Jul 15, 2011

Anirban’s Angle: A New Core?

Anirban DasGupta writes:
PhD students in statistics departments across the world are asked to take a course on the core theory of inference, the so-called “qualifier theory course”. I took mine at the ISI in Calcutta in 1977. It was masterfully taught by K.K. Roy, and covered what was essentially globally regarded as the core of inference, exponential families, sufficiency, ancillarity, completeness and UMVU, MLEs, Fisher information and Cramér-Rao, asymptotics of MLE, consistency, delta and Slutsky’s theorem, NP lemma, MP and UMP tests, MLR families, LRT, UMA confidence sets, duality of confidence and testing, basic game theory, Bayes rules, admissibility, minimaxity, Wald’s SPRT, and rank tests. Bickel and Doksum had just come out and hadn’t reached India; we used Ferguson (1967), and we all agreed that it was a fulfilling course.
But that was then, and this is now.
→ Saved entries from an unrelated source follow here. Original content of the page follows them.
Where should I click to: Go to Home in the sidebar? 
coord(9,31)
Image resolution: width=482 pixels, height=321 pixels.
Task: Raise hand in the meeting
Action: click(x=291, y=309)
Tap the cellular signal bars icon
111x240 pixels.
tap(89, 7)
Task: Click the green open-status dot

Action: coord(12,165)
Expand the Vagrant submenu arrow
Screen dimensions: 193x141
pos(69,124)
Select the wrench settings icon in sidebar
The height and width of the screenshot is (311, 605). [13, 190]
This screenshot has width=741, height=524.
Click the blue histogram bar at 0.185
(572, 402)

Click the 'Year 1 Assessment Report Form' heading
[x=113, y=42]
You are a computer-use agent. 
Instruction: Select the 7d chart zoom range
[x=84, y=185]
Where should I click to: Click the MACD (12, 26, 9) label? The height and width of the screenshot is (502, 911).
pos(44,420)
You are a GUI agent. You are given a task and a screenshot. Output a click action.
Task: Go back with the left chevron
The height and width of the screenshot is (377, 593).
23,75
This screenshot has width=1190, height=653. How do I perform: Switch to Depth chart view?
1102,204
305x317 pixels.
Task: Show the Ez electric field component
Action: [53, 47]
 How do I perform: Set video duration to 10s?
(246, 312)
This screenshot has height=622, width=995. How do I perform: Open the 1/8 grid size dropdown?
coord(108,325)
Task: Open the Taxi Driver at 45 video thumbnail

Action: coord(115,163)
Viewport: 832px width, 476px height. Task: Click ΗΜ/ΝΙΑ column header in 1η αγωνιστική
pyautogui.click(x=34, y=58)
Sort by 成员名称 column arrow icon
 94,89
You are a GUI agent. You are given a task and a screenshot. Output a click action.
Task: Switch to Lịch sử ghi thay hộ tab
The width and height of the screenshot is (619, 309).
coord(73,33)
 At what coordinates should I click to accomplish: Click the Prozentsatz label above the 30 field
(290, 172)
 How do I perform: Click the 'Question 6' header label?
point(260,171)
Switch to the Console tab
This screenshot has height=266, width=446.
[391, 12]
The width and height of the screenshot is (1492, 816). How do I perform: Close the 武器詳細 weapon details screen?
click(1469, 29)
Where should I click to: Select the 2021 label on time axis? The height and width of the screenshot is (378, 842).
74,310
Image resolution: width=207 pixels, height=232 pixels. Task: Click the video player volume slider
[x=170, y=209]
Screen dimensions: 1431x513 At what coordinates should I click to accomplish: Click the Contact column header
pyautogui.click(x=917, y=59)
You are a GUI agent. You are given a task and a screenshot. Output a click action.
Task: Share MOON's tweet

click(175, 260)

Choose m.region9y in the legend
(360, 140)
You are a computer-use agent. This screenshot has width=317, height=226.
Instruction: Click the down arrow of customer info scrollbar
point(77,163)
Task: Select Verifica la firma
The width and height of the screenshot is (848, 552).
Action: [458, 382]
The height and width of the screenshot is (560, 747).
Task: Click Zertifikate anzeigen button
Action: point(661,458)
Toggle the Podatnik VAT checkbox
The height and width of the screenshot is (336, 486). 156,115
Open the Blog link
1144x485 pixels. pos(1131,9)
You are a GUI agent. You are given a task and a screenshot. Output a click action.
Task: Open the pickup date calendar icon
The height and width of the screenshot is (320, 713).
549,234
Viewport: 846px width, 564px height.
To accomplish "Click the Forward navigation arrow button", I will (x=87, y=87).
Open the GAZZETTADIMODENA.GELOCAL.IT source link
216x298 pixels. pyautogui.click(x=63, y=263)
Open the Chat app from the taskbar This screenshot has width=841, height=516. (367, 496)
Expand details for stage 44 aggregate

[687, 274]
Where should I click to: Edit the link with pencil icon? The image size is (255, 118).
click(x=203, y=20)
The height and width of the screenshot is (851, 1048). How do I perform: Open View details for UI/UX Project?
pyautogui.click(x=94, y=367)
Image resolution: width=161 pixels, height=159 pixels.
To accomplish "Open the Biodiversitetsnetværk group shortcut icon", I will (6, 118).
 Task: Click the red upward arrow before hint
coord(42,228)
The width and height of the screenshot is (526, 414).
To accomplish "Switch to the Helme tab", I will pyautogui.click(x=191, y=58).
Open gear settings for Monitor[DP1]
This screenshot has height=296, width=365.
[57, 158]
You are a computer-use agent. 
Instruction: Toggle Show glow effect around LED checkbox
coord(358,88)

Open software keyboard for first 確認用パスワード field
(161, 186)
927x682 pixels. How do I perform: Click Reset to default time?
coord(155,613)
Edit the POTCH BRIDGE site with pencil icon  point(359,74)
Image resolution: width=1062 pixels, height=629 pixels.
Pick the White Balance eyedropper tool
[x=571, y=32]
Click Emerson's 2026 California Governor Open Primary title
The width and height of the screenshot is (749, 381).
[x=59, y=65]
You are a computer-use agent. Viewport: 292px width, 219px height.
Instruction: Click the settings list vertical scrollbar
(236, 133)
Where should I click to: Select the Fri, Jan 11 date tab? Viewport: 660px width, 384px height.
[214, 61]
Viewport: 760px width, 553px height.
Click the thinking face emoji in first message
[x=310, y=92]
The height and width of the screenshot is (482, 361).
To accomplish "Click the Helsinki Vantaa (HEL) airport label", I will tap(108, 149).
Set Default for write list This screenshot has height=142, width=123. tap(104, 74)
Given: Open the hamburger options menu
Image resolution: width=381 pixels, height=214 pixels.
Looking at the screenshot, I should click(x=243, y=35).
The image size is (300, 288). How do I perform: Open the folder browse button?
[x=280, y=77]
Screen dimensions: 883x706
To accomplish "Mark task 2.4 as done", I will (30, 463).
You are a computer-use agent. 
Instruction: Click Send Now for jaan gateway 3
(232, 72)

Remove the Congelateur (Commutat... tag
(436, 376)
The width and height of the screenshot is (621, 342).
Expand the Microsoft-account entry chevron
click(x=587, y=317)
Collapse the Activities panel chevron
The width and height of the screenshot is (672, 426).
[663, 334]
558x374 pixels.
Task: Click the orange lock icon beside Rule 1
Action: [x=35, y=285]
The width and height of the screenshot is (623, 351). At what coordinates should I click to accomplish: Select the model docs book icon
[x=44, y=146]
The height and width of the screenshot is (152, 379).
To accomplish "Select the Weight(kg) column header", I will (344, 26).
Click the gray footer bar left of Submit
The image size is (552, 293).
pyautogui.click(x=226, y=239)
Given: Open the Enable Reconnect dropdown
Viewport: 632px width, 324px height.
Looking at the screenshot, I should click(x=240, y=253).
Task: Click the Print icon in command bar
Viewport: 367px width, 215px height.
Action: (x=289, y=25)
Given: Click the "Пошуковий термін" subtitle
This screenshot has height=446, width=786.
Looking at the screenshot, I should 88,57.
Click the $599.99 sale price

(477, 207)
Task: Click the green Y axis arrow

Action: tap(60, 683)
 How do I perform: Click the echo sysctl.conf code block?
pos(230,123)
Through purely personal interactions, I have had anecdotal evidence of some sentiment that a part of what was long regarded as the core of inference is not considered too relevant now. The events and the discoveries of the last thirty years make it necessary to re-evaluate what is the core theory of statistics that a fresh PhD ought to be expected to know, and understand. To get a sense of my colleagues’ pulse, I checked out the syllabi of the core course at Berkeley, Stanford, Chicago, Washington, UPenn, Carnegie Mellon, and Duke. I also contacted 11 experts in the US, Europe, Australia, and India, and solicited their definition of what should be in the qualifier theory course. The responses quite surprised me.
I was surprised by the fantastic diversity of the opinions on what should be in that first theory course. The intersection of the definitions was empty, barring sufficiency, exponential families, and MLEs. But there was an unmistakable desire to put less emphasis on parametrics, unbiasedness, on UMP tests, on certain parts of decision theory, traditional sequential analysis, and the old nonparametrics. On the other hand, the responses included many “new age” topics: the bootstrap, AIC and BIC, VC theory, empirical processes, permutation tests, EM, MCMC, function estimation, sparsity, causal inference, extreme values, and some more.
The responses are revealing. They told me that while there is a sharp hunger for change in that traditional core course, it is no longer possible to have an approximate global consensus on what that first course should teach. The core course will probably become rather local, and we wouldn’t be able to assume that a fresh PhD from a statistics program has seen and been tested on a set of common topics in inference.
What would I teach personally in that first course? After reading all the responses that I received, I think I personally agree with these two statements from John Marden and Philip Stark: the first math-stat course should be about how to think about models and inference and the mathematical (as opposed to computational) framework to attack the problems; and, you need to have some idea of what’s possible, and where to look for approaches, ideas, inspirations, theorems. I think my own dottrina à nouveau could be something like this, the topics and the number of 50-minute lectures on each (43 in total).
Problems and basic principles of inference, selecting and evaluating a procedure, loss and risk, bias, variance, parametric vs. nonparametric modelling, optimality vs. robustness, Hogg’s adaptive estimate (nontechnical; 2); modelling, location-scale, exponential families, mixtures, heavy tails, non/semi-parametric models, dependence (4); data summary, likelihood function, sufficiency, factorization and Rao-Blackwell, definition of UMVU (3); score function, Fisher information, information matrix, Cramér-Rao (3); MLEs, general and in exponential family, some nonregular, some multiparameter, nonexistence, difficulty of computing, refer to EM in Bickel-Doksum (3); simulate the Cauchy MLE and median, statement of Portmanteau, asymptotic normality and Cramér-Rao conditions, observed information and sandwich, two parameter Gamma, plug-in, delta and Slutsky, applications (5); priors, posteriors, conjugate priors, posterior means, posterior and Bayes risk, comparison with MLE, Bayes vs. minimaxity, from Bickel-Doksum (5); testing, error probabilities and power, NP lemma, applications, statement of UMP one sided tests (3); LRT, three examples of Bickel-Doksum, chi square limit (3); confidence sets, duality with testing, t interval, asymptotic confidence intervals, definition of posterior credible interval (3); the empirical CDF; SLLN, Glivenko-Cantelli and DKW; purpose, use, and scope of bootstrap; bootstrap bias and variance estimation; consistency of bootstrap, permutation tests (4); a personal selection from James-Stein and Donoho-Johnstone estimates, sparsity, SURE, Gaussian sample maximum, kernels, RKHS and function estimation, model choice, AIC, BIC, VC and martingale inequalities, Bayes factors, Dirichlet process, Bernstein-von Mises (5).
Perhaps someone else will address what should be taught in Stat 100. Opinions will probably differ on that, too. But that’s an issue for another day.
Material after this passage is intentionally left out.